Hacker News new | past | comments | ask | show | jobs | submit login

> Ideally the team working on infra problems does not need to care how many versions of a backend are operating on the dev environment.

> The only thing infra needs to take into account the requested resources.

> Perverse incentives on wasting resources aside

(I do infra.) That's like, 95% of the problem. AFAICT, most devs have absolutely no idea how powerful a computer is.

My last change was to resize a 400 core, 800 GiB set of compute into a 100 core, 150 GiB set. It was just ludicrously over-provisioned, because the dev teams isn't incentivized to care at all. (…sadly, I'm not allowed to go out an hire a dev now, even though I literally just saved that amount of money in cloud costs…)
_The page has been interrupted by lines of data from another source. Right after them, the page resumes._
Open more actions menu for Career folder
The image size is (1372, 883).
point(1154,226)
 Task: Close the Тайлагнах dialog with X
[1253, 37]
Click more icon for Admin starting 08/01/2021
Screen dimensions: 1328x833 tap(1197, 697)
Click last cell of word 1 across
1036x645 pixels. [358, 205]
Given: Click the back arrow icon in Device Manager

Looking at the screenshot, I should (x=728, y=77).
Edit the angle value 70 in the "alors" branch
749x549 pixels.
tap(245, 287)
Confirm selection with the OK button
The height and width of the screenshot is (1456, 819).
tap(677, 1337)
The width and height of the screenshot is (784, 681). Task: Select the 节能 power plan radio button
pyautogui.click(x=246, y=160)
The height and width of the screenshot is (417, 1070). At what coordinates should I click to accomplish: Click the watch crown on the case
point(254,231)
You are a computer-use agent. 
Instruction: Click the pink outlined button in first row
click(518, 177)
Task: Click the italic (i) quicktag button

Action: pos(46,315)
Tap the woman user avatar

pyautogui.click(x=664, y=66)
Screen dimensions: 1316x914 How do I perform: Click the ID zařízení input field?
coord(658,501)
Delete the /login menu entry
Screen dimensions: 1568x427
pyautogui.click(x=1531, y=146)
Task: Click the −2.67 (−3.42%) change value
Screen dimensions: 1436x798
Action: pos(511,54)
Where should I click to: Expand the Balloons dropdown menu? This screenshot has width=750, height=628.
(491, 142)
(It's still over-provisioned, but that was the easy "we can lop this compute off and I promise you you won't notice.)

The economics/incentives at play are the hard part. Getting management to not look at infra for "ehrmagerd the cloud bill" but instead devote dev time into getting them to dig into "why is this app, which ostensibly just shuffles JSON about the landscape, using 8 cores and all the RAM?" is … tough. And not what I signed up for in SWE, damn it.

The other way is equally bad: devs find they've run out of resources? Knee-jerk is "resize compute upwards" not some introspection of "wait, what is a reasonable amount of CPU use for JSON shuffling?"

Usage graphing is the other tool that really puts some devs' work in a rather bad light: resource requests of like 20 CPU, but the usage graph says "0.02 CPU". So … at least the code's not inefficient, but the requested resources are wasted.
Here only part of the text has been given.